Het middel klaagt dat het oordeel van het Hof dat de verdachte, door zich voor te doen als advocaat, een daad heeft verricht behorend tot een "ambt" als bedoeld in art. 196 Sr, blijk geeft van een onjuiste rechtsopvatting, althans ontoereikend is gemotiveerd.
2.2.2.
Deze bewezenverklaring steunt op de volgende bewijsvoering:
"Verbalisant [verbalisant 1] heeft het volgende verklaard:
Op 22 oktober 2013 verscheen voor mij, verbalisant, de verdachte [betrokkene 1] aan het hoofdbureau van politie te Zwolle. Ik had de verdachte uitgenodigd om een verklaring te komen afleggen ter zake een door hem gepleegde bedreiging alsmede overtreding van de
Wet wapens en munitie.
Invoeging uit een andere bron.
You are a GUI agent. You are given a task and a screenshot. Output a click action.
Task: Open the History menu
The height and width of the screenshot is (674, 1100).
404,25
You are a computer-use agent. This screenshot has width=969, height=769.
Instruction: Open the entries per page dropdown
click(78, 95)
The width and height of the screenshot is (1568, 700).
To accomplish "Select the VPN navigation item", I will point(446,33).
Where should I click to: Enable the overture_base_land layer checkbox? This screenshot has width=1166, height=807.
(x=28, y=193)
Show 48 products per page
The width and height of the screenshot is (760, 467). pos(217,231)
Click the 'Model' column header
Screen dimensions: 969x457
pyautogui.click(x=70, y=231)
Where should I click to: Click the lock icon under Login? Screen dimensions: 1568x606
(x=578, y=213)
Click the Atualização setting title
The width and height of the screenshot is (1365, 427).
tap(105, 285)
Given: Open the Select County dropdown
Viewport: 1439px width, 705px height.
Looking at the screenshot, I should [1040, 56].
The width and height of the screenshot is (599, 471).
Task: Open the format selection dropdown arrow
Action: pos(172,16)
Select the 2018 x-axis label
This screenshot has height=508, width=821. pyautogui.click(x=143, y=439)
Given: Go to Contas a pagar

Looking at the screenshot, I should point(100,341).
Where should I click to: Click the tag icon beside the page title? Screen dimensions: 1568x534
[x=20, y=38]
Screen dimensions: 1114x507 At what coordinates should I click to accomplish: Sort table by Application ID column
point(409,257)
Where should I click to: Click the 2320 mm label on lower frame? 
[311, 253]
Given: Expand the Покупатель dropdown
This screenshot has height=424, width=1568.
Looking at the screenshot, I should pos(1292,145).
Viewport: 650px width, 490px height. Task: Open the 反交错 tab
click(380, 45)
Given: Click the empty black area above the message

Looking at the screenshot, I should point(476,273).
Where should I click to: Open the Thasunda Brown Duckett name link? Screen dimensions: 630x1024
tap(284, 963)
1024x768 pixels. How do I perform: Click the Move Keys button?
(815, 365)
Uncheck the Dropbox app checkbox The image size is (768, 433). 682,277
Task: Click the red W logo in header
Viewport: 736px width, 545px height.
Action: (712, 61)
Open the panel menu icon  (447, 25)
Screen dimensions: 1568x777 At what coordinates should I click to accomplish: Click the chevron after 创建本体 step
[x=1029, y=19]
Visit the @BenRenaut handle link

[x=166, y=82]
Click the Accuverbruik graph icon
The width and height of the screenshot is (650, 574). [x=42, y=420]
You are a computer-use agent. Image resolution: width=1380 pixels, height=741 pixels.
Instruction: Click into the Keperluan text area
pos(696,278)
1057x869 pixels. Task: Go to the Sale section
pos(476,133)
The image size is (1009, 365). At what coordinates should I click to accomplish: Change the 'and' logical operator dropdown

Ik zag dat de verdachte ( [betrokkene 1] ) in aanwezigheid was van een man die zich voorstelde als [verdachte] . Ik besloot [verdachte] toe te laten tot het verhoor. Vervolgens ben ik met de verdachte [betrokkene 1] in verhoor gegaan in een aangiftekamer van het bureau. Vrijwel direct na het stellen van de eerste vragen zag en hoorde ik dat [verdachte] uit eigen beweging overleg voerde met verdachte [betrokkene 1] . In reactie op zijn gedrag vroeg ik [verdachte] of hij strafrechtadvocaat was waarop hij antwoordde: "Dat doen we er ook bij". Hierop zette ik het verhoor voort. Naar aanleiding van het gedrag van [verdachte] heb ik een onderzoek ingesteld. Op de internetsite van de orde van advocaten zag ik dat [verdachte] niet staat ingeschreven als advocaat.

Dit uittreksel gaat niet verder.